Localization of KIF1A and WNK1/HSN2 and Silencing of KIF1A in Adult Mouse DRG Neurons

(A–E) Sequential laser confocal scans to compare the localization of KIF1A and WNK1/HSN2. Neurons were cultured 48 hr prior to their immunodetection. KIF1A and WNK1/HSN2 colocalize well, as evidenced by the use of anti-KIF1A (A, green), anti-HSN2 (B, red) and anti-betaIII tubulin (blue).

(C) Merged image of (A) and (B); strong colocalization of green and red is yellow.

(D) Merged image of (C) and the matching betaIII tubulin detection; strong colocalization of red and blue is pink.

(E) Enlargement of the boxed image area in (D).

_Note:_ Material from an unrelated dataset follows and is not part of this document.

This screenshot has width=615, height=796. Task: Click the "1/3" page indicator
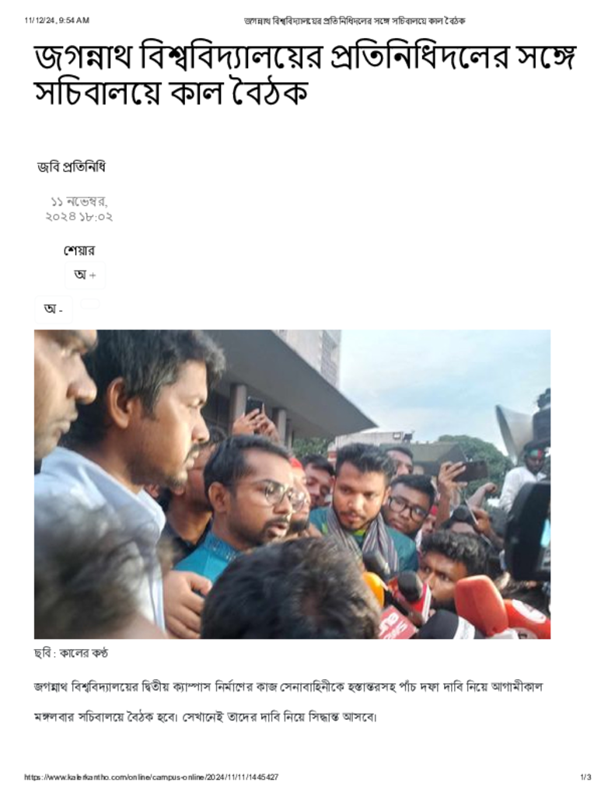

(F–J) Lentiviral shRNA-mediated knockdown of KIF1A. Twenty-four hours after their plating, primary neurons were infected overnight with lentiviral particles expressing shRNA (kif46) so that KIF1A would be silenced. (F) Immunoblot analysis confirmed the knockdown of KIF1A in neurons infected by lentivirus expressing shRNA against KIF1A (Kif43 and Kif46). Control lysates were prepared from cells infected with lentiviruses expressing shRNA against GFP, and an actin antibody showed equal loadings. Cells were grown for 4 days after infection before their immunodetection with anti-KIF1A (G, green), anti-HSN2 (H, red), and anti-betaIII tubulin. (I) Merged image of (G) and (H). (J) Merged image of (I) and the matching betaIII tubulin detection (blue).